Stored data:
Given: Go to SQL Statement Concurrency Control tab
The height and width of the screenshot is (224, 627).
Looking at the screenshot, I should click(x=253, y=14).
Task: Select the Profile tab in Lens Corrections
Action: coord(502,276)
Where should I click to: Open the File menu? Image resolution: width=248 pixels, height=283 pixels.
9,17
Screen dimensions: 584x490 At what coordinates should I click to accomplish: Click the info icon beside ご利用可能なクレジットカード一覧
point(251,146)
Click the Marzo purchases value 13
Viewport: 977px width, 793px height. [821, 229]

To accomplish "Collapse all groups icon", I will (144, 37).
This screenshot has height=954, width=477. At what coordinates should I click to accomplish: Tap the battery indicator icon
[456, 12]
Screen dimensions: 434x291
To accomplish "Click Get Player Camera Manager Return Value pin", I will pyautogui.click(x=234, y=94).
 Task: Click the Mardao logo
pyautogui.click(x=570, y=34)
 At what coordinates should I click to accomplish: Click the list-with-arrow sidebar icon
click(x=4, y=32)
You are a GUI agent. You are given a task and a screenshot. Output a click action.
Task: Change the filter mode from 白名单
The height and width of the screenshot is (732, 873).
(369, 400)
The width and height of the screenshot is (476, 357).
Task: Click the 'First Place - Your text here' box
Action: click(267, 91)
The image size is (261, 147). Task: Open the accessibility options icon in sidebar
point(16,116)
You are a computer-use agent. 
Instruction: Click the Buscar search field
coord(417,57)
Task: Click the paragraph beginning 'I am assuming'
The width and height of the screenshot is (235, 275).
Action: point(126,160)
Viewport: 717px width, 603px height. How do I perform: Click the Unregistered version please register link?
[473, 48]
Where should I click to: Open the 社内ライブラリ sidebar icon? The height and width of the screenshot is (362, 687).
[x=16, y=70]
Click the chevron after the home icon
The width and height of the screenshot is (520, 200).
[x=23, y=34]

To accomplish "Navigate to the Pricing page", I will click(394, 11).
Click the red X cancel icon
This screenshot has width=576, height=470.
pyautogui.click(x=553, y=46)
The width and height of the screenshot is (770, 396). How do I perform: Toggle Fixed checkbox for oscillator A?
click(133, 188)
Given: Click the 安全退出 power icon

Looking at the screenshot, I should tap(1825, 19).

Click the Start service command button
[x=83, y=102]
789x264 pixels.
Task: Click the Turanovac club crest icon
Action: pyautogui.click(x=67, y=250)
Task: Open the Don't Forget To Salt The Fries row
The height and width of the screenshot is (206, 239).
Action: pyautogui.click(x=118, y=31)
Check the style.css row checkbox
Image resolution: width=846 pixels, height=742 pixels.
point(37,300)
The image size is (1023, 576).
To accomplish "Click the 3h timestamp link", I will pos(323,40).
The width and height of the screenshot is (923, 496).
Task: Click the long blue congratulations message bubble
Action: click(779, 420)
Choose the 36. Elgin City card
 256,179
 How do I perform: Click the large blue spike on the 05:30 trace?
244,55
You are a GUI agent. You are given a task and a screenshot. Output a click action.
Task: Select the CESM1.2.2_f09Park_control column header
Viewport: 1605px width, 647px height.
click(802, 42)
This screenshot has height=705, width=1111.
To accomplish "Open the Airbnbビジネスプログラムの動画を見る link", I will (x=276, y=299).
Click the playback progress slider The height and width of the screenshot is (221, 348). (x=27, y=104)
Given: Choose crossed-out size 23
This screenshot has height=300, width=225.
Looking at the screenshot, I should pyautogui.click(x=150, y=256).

Exercise: Exactly as given, restate all the lines above.

Response below:
Given: Go to SQL Statement Concurrency Control tab
The height and width of the screenshot is (224, 627).
Looking at the screenshot, I should click(x=253, y=14).
Task: Select the Profile tab in Lens Corrections
Action: coord(502,276)
Where should I click to: Open the File menu? Image resolution: width=248 pixels, height=283 pixels.
9,17
Screen dimensions: 584x490 At what coordinates should I click to accomplish: Click the info icon beside ご利用可能なクレジットカード一覧
point(251,146)
Click the Marzo purchases value 13
Viewport: 977px width, 793px height. [821, 229]

To accomplish "Collapse all groups icon", I will (144, 37).
This screenshot has height=954, width=477. At what coordinates should I click to accomplish: Tap the battery indicator icon
[456, 12]
Screen dimensions: 434x291
To accomplish "Click Get Player Camera Manager Return Value pin", I will pyautogui.click(x=234, y=94).
 Task: Click the Mardao logo
pyautogui.click(x=570, y=34)
 At what coordinates should I click to accomplish: Click the list-with-arrow sidebar icon
click(x=4, y=32)
You are a GUI agent. You are given a task and a screenshot. Output a click action.
Task: Change the filter mode from 白名单
The height and width of the screenshot is (732, 873).
(369, 400)
The width and height of the screenshot is (476, 357).
Task: Click the 'First Place - Your text here' box
Action: click(267, 91)
The image size is (261, 147). Task: Open the accessibility options icon in sidebar
point(16,116)
You are a computer-use agent. 
Instruction: Click the Buscar search field
coord(417,57)
Task: Click the paragraph beginning 'I am assuming'
The width and height of the screenshot is (235, 275).
Action: point(126,160)
Viewport: 717px width, 603px height. How do I perform: Click the Unregistered version please register link?
[473, 48]
Where should I click to: Open the 社内ライブラリ sidebar icon? The height and width of the screenshot is (362, 687).
[x=16, y=70]
Click the chevron after the home icon
The width and height of the screenshot is (520, 200).
[x=23, y=34]

To accomplish "Navigate to the Pricing page", I will click(394, 11).
Click the red X cancel icon
This screenshot has width=576, height=470.
pyautogui.click(x=553, y=46)
The width and height of the screenshot is (770, 396). How do I perform: Toggle Fixed checkbox for oscillator A?
click(133, 188)
Given: Click the 安全退出 power icon

Looking at the screenshot, I should tap(1825, 19).

Click the Start service command button
[x=83, y=102]
789x264 pixels.
Task: Click the Turanovac club crest icon
Action: pyautogui.click(x=67, y=250)
Task: Open the Don't Forget To Salt The Fries row
The height and width of the screenshot is (206, 239).
Action: pyautogui.click(x=118, y=31)
Check the style.css row checkbox
Image resolution: width=846 pixels, height=742 pixels.
point(37,300)
The image size is (1023, 576).
To accomplish "Click the 3h timestamp link", I will pos(323,40).
The width and height of the screenshot is (923, 496).
Task: Click the long blue congratulations message bubble
Action: click(779, 420)
Choose the 36. Elgin City card
 256,179
 How do I perform: Click the large blue spike on the 05:30 trace?
244,55
You are a GUI agent. You are given a task and a screenshot. Output a click action.
Task: Select the CESM1.2.2_f09Park_control column header
Viewport: 1605px width, 647px height.
click(802, 42)
This screenshot has height=705, width=1111.
To accomplish "Open the Airbnbビジネスプログラムの動画を見る link", I will (x=276, y=299).
Click the playback progress slider The height and width of the screenshot is (221, 348). (x=27, y=104)
Given: Choose crossed-out size 23
This screenshot has height=300, width=225.
Looking at the screenshot, I should pyautogui.click(x=150, y=256).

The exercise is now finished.